- **WORK TASK**: What lines in the records include the string "share"? Return each one.

** MATERIAL FOR THIS EXERCISE follows **

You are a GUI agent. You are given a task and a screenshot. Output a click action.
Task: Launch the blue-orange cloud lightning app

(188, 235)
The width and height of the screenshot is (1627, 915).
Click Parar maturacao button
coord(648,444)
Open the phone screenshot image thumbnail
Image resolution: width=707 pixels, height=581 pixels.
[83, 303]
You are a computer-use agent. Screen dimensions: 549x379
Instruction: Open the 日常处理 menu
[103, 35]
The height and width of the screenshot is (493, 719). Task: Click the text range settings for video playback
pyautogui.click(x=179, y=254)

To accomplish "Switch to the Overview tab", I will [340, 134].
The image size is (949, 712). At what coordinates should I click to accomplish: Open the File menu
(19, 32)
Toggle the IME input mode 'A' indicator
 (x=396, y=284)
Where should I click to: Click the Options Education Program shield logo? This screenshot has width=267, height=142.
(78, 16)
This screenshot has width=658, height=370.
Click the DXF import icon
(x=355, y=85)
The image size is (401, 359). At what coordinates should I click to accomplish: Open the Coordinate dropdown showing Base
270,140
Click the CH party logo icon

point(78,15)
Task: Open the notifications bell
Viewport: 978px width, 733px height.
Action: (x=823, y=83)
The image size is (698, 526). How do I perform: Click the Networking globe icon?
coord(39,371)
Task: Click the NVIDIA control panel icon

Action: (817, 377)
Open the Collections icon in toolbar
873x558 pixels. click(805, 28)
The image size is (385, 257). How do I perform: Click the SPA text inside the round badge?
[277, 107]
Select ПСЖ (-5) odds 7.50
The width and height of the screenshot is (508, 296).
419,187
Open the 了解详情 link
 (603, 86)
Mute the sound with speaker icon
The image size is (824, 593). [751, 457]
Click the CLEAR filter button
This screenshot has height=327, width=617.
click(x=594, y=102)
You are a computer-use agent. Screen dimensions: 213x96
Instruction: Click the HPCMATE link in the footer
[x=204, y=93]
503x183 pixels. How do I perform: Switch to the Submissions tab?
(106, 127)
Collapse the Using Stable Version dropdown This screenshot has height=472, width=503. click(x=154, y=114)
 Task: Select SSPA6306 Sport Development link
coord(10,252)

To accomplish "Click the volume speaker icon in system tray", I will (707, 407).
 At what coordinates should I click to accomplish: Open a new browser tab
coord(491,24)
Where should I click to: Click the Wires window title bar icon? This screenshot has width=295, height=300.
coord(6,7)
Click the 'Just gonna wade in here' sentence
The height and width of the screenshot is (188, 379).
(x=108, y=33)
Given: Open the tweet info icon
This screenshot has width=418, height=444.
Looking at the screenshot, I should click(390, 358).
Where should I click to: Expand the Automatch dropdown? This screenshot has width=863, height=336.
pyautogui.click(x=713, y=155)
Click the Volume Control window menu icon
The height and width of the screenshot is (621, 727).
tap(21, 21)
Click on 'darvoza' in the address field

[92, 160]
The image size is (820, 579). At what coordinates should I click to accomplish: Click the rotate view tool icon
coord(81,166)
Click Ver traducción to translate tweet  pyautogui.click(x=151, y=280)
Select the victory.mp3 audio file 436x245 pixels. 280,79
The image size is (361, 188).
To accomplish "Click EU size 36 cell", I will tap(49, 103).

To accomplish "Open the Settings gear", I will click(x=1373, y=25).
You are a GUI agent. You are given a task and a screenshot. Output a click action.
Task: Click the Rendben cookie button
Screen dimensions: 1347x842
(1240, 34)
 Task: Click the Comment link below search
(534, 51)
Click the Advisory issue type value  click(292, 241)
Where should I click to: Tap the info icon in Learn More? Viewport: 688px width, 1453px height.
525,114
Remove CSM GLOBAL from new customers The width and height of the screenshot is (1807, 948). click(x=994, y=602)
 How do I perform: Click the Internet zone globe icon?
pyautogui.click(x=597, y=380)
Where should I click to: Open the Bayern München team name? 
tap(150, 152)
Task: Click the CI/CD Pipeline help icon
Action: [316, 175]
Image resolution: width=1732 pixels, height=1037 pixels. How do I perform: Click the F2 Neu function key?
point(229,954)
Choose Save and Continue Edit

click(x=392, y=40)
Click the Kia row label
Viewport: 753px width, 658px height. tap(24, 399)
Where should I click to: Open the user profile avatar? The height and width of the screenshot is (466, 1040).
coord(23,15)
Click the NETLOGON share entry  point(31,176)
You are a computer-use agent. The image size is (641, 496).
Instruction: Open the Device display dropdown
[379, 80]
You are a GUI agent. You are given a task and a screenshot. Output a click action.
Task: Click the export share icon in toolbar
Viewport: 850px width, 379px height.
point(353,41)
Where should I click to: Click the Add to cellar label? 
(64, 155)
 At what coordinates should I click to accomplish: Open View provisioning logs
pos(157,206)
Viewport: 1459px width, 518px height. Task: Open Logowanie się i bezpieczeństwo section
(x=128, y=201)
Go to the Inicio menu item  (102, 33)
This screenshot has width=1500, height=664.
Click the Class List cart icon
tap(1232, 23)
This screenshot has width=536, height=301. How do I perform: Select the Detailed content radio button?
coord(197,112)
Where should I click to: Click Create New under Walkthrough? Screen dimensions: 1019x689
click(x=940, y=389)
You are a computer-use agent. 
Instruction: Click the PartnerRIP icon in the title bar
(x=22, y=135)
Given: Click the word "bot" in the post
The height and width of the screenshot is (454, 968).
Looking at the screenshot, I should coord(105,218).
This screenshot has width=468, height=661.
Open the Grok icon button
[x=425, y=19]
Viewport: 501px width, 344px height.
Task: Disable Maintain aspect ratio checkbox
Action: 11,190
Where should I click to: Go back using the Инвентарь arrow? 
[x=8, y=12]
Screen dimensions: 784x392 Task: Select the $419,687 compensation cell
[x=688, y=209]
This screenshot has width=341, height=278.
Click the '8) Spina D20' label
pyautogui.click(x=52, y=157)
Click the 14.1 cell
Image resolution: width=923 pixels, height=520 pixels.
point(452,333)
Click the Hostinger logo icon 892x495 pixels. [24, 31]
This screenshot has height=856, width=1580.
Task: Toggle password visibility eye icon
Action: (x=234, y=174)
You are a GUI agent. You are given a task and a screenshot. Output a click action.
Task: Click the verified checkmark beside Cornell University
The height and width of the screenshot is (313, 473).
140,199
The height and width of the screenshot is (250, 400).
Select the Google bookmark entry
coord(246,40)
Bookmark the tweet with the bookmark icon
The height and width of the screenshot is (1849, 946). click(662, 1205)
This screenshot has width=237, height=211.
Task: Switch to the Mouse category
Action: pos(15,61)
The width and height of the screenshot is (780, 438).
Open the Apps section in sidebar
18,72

** End of MATERIAL FOR THIS EXERCISE **

- **FINISHED TASK**:
Click the NETLOGON share entry  point(31,176)
Task: Click the export share icon in toolbar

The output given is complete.